In order to reassure the conservative economic elite, Hitler appointed influential banker Hjalmar Schacht as president of the Reichsbank, the German central bank, in 1933 and minister of economics in 1934. Dr. Schacht’s efforts in the three years of Nazi rule were largely devoted to dealing with unemployment by expanding public works and by stimulating private enterprises (William Shirer). Schacht introduced a system of centralised economic management, ‘Wirtschaftslenkung’, under his ‘New Plan.’ Upon his arrival, wage rates were frozen at 1933 levels and labour unions were disbanded to encourage hiring. In a move branded the ‘battle for work’, the state dramatically increased government spending to stimulate consumer demand. The Autobahn system was built, creating over 80,000 jobs, and other expenditures such as public buildings, reforestation, and land reclamation were also pursued to create jobs. In 1935 the Reich’s labour service was introduced, imposing six months of forced labour in farming or construction onto unemployed men. Schacht’s policies are generally considered as having produced “a remarkable three year recovery”.
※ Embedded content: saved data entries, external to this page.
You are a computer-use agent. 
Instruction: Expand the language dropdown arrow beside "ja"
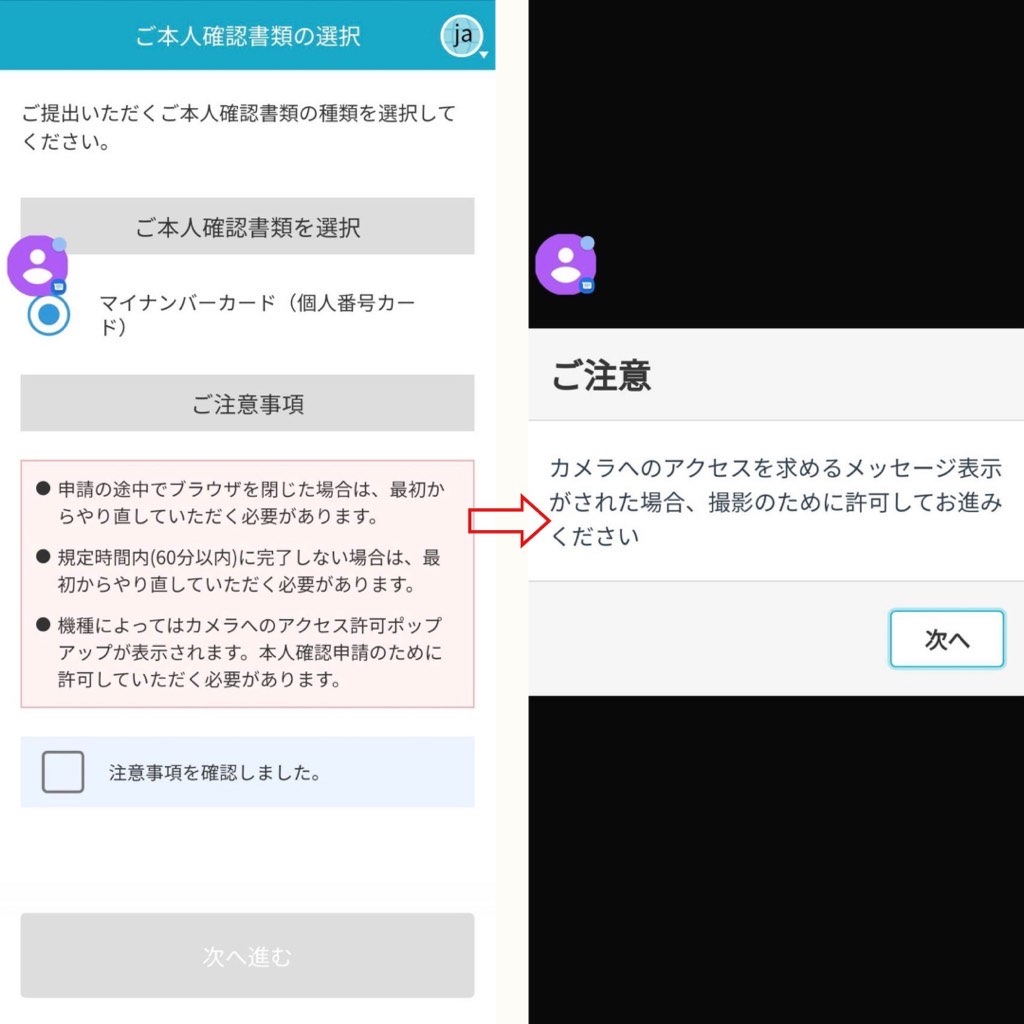tap(483, 54)
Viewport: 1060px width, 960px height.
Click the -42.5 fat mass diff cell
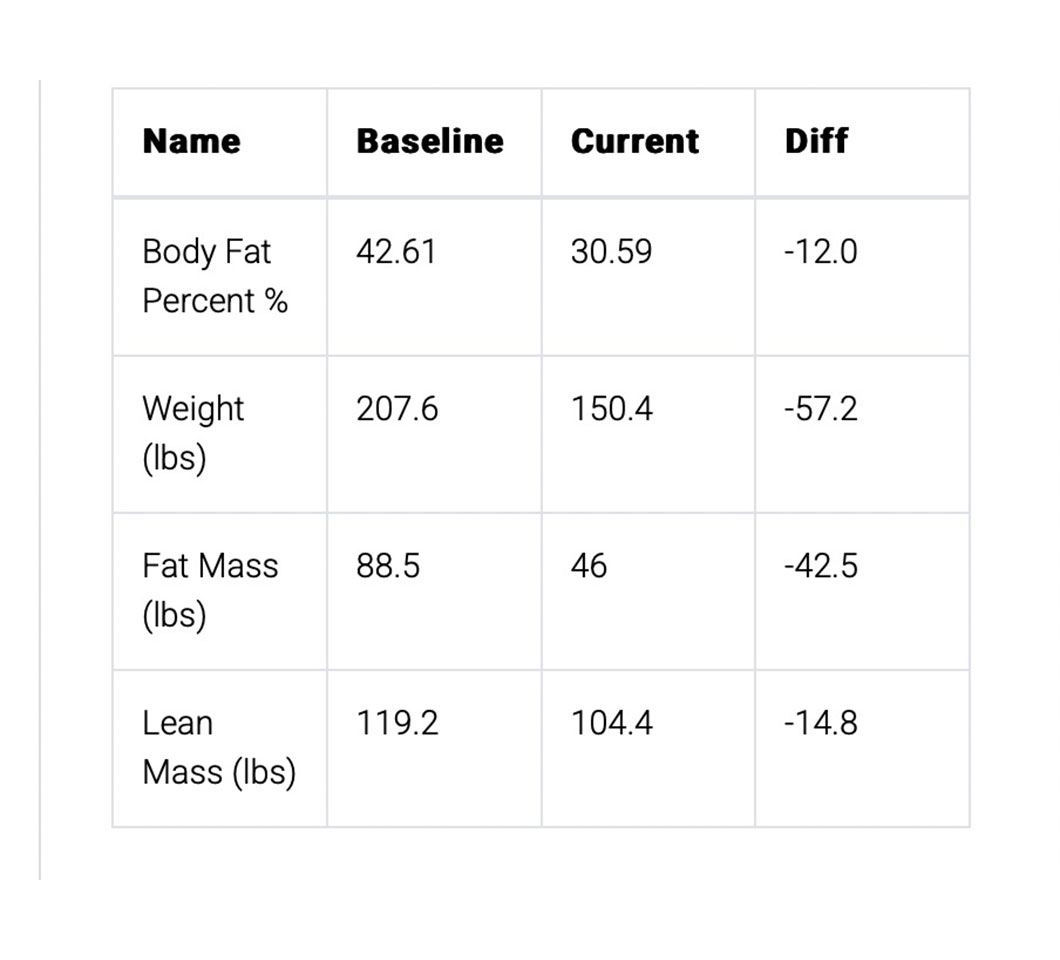821,566
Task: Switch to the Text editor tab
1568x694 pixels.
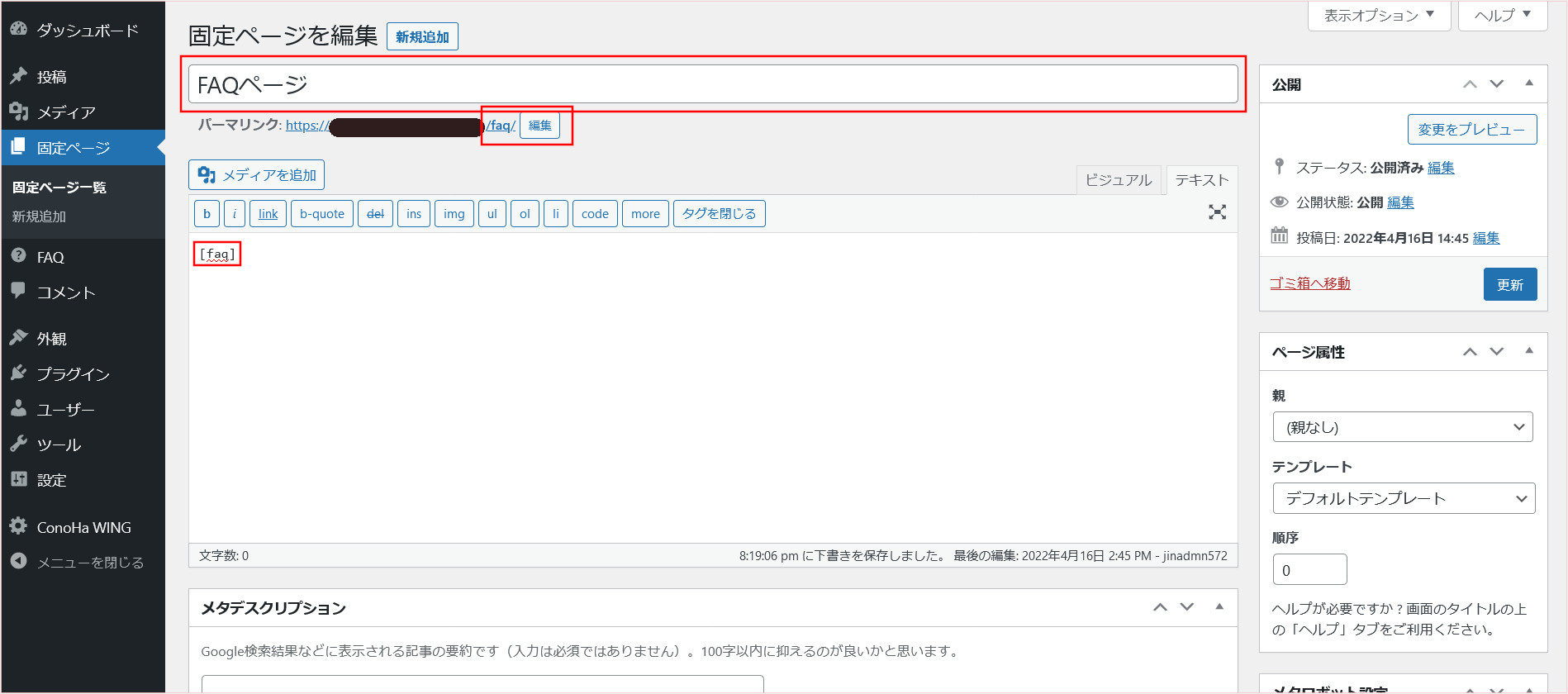Action: pos(1201,180)
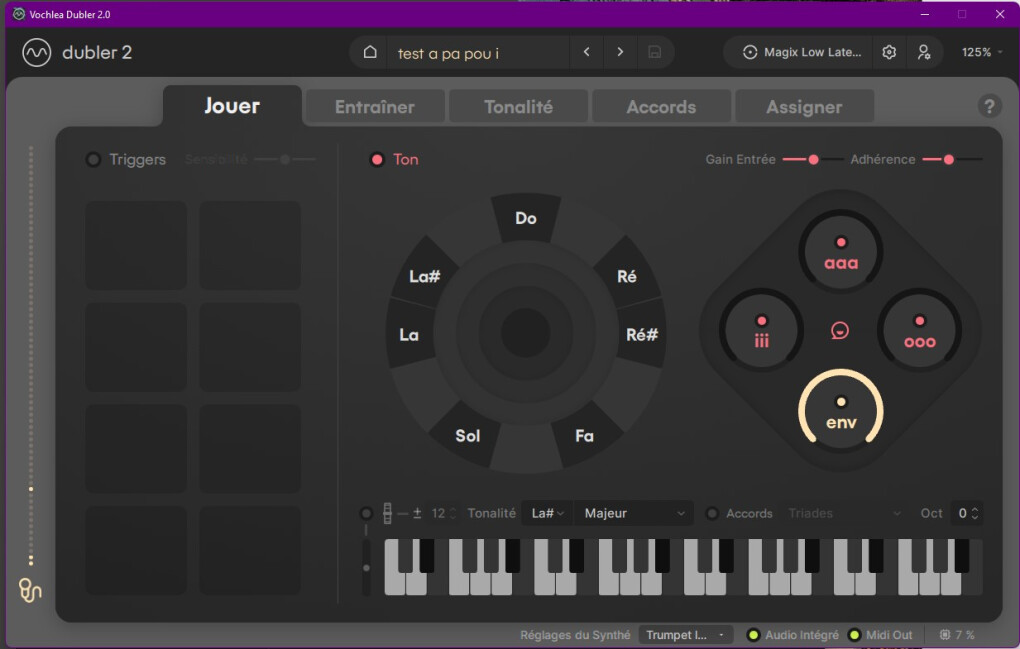
Task: Open the Trumpet synth preset dropdown
Action: tap(685, 635)
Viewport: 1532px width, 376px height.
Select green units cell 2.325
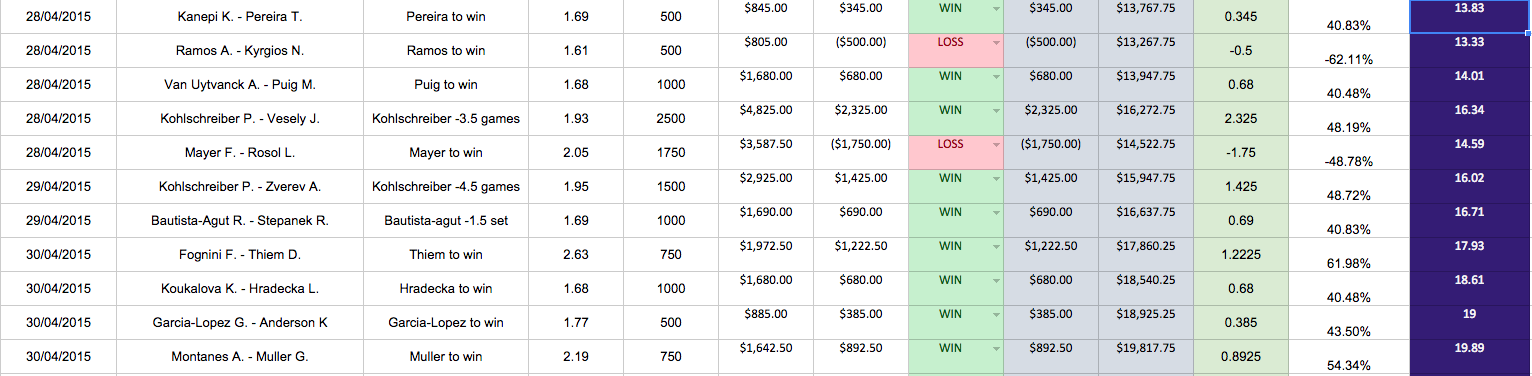point(1240,118)
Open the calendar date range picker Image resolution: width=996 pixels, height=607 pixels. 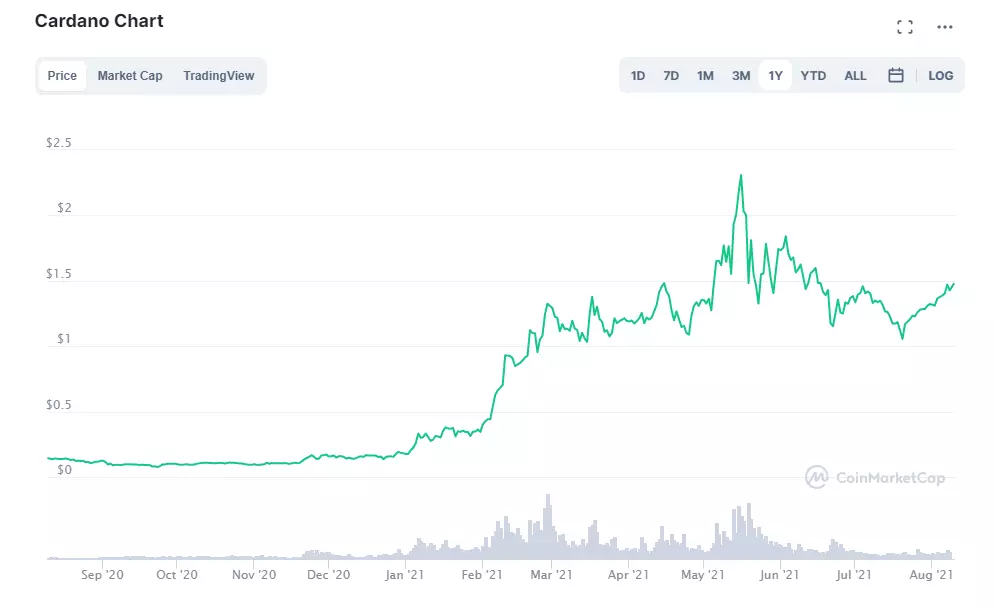click(896, 74)
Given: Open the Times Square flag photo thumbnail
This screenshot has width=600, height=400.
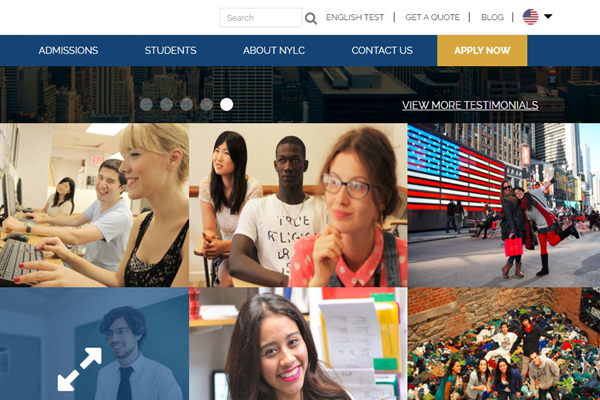Looking at the screenshot, I should click(504, 205).
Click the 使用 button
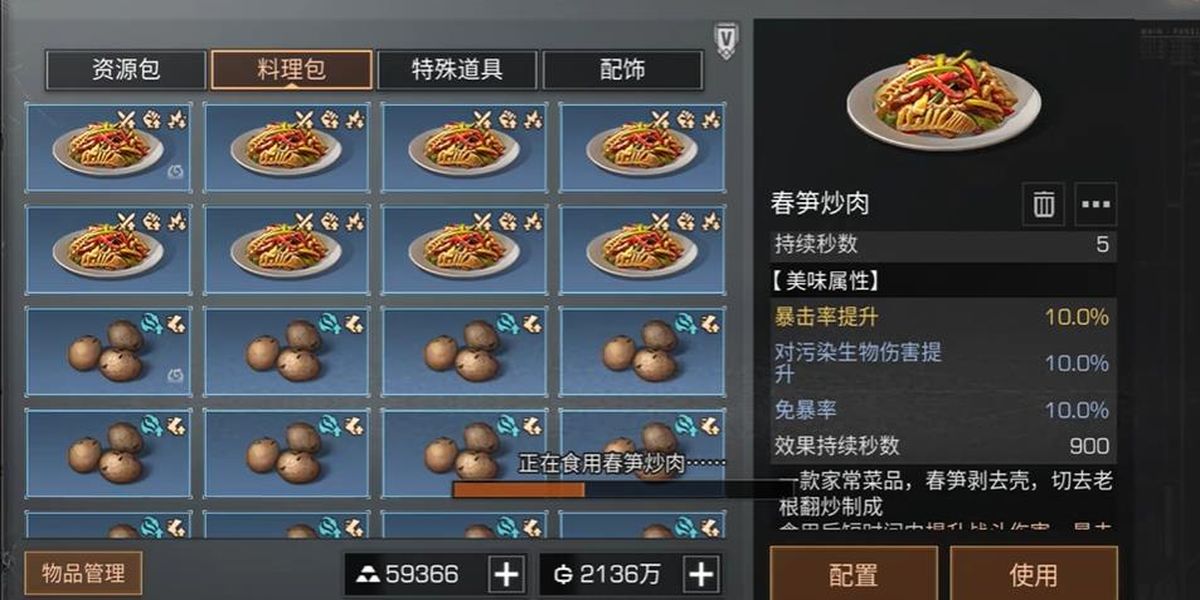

The recovery did indeed have successes; the implementation of a state labour service to reduce unemployment through what was essentially slave labor was highly successful economically but deprived Germans of basic rights. Between 1933 and the launching of the four year plan in 1936 unemployment fell by 4.6 million, according to historian Richard Overy’s War and Economy in the Third Reich, or 4.2 million according to Adam Tooze’s The Wages of Destruction: The Making and Breaking of the Nazi Economy. However, those figures are nowhere close to the eradication of unemployment advocated by the Nazis. Although unemployment dropped during Schacht’s time as President of the Reichsbank, the Nazi regime manipulated statistics: they removed Jews and other minorities from unemployment numbers, not considering them true citizens since the Nuremberg race laws of 1935. Although unemployment and industry did experience a remarkable recovery, a bad harvest in 1936 put much pressure on a fragile trade balance, revealing the economic weaknesses of the Nazi economy’s objectives of autarky in order to be self-sufficient. Overall, the success of the Nazi economy depends on whether ethics are accounted for, yet even so, it cannot be counted as a ‘remarkable success,’ despite Overy’s claims, as the Nazis manipulated their economic statistics.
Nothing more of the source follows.